While cane sugar grown in European overseas departments such as French Reunion Island or Martinique will not be affected, European refiners that import the raw material from producer countries will continue to be hard hit, as was already the case under the 1968 - 2017 regime.
British cane processor Tate & Lyle Sugars is one. “Europe has undoubtedly adopted a cheap white sugar policy but it still has an expensive raw sugar policy,” its senior vice president Gerald Mason told FoodNavigator.
“We are still very heavily constrained. Simply because there are more beet sugar producers than cane refiners, we could never get a fair deal when the regulations were discussed. It’s very disappointing and that’s why we look forward to the UK having control over its own sugar and trade policy.”
Tate & Lyle Sugars was a vocal campaigner in favour of Brexit ahead of the referendum, even sending an open letter to its workforce pushing for a yes vote.
But UK policymakers were always in favour of a regulatory environment in which cane and beet producers were treated equally, Mason said, and Tate & Lyle expects this will continue to be the case after the UK leaves the EU.
‘The worst possible policy for public health’
Cane processors are not the only stakeholders who believe Brexit offers some light at the end of the tunnel.
For public health campaigner and emeritus professor of nutrition policy at London Metropolitan University Jack Winkler, the end of the sugar regime is “the worst possible policy at the worst possible time”.
“Abolition will lead to more sugar at lower prices,” said Winkler, “and this comes right in middle of an obesity epidemic. We need less sugar but at higher prices. That means not abolishing quotas but bringing them back.”
The Commission has played down concerns for Europeans’ health: “EU sugar consumption is expected to remain stable or slightly decline […] as much of the increase in output will either compensate for decreasing imports or help to boost export sales,” it said.
But Winkler is dubious that manufacturers – even those with the best reformulation intentions – will be able to resist the temptation of cheap sugar as a filler ingredient.
For the UK, Brexit is a silver lining
Brexit, therefore, could offer a silver lining in allowing the UK government to develop a post-Brexit sugar policy that both benefits farmers and protects public health, he said.
Together with Tam Fry, head of the Obesity Coalition, Winkler has been campaigning the UK government to reinstate a support price for beet farmers at “a very high level, more than has existed at present or in the past” along with beet production quotas that are just enough to cover domestic demand.
They also want import controls to stop big cane-producing countries like Brazil and Thailand selling cheap cane sugar to manufacturers.
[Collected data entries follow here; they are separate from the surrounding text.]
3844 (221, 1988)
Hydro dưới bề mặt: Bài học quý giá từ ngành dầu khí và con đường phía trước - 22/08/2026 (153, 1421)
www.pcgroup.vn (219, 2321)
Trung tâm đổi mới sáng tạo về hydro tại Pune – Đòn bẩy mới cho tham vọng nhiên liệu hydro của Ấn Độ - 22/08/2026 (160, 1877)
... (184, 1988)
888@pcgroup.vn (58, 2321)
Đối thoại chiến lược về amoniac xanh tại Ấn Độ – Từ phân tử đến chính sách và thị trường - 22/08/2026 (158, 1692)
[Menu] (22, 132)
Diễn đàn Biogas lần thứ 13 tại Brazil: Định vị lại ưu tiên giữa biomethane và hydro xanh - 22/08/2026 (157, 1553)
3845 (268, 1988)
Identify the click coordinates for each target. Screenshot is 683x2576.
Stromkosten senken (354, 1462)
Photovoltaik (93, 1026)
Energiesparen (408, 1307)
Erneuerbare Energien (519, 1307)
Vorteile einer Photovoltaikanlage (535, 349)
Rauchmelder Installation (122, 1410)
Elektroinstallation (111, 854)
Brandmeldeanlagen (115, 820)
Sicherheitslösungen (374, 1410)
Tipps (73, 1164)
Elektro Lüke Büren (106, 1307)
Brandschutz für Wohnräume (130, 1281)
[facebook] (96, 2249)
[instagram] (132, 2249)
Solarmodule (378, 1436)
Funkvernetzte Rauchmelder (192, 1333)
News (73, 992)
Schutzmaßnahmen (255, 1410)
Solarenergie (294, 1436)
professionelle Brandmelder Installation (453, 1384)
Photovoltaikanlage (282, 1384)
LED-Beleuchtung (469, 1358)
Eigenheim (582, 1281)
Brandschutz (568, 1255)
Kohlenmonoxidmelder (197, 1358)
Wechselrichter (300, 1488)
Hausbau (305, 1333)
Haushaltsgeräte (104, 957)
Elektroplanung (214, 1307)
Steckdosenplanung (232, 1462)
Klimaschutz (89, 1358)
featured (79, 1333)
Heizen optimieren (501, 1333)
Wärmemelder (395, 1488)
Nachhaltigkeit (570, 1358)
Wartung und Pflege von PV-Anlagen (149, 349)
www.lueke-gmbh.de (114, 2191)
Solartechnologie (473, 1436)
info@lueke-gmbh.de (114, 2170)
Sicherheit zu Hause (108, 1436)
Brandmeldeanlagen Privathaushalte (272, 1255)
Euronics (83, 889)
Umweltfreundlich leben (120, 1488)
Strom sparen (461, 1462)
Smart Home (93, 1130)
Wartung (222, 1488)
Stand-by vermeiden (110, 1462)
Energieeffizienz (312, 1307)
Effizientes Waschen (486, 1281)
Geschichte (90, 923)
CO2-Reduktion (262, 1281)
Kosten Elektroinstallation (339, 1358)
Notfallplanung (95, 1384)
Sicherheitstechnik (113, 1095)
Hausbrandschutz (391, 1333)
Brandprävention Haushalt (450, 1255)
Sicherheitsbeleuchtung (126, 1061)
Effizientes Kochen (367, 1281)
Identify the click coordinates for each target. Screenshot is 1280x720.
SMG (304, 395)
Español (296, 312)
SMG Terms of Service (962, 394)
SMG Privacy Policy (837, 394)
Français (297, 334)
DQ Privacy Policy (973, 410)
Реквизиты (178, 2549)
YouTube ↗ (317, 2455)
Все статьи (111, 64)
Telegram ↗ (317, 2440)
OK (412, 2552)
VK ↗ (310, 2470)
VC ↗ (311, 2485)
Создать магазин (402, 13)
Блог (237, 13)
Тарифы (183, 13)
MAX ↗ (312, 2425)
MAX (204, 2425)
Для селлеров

Winkler and Fry recognise that, in this scenario, “the losers would be manufacturers, paying more for ingredients. But they are already committed to sugar reduction. Higher prices would give them economic, as well as moral, incentives to use less.”
Nor would it likely be a popular policy for cane processors, who want to be placed on a level playing field with beet producers. Mason said: “From a heavily regulated system to a completely free market, we can cope in any of those scenarios – as long as cane and beet are treated equally.”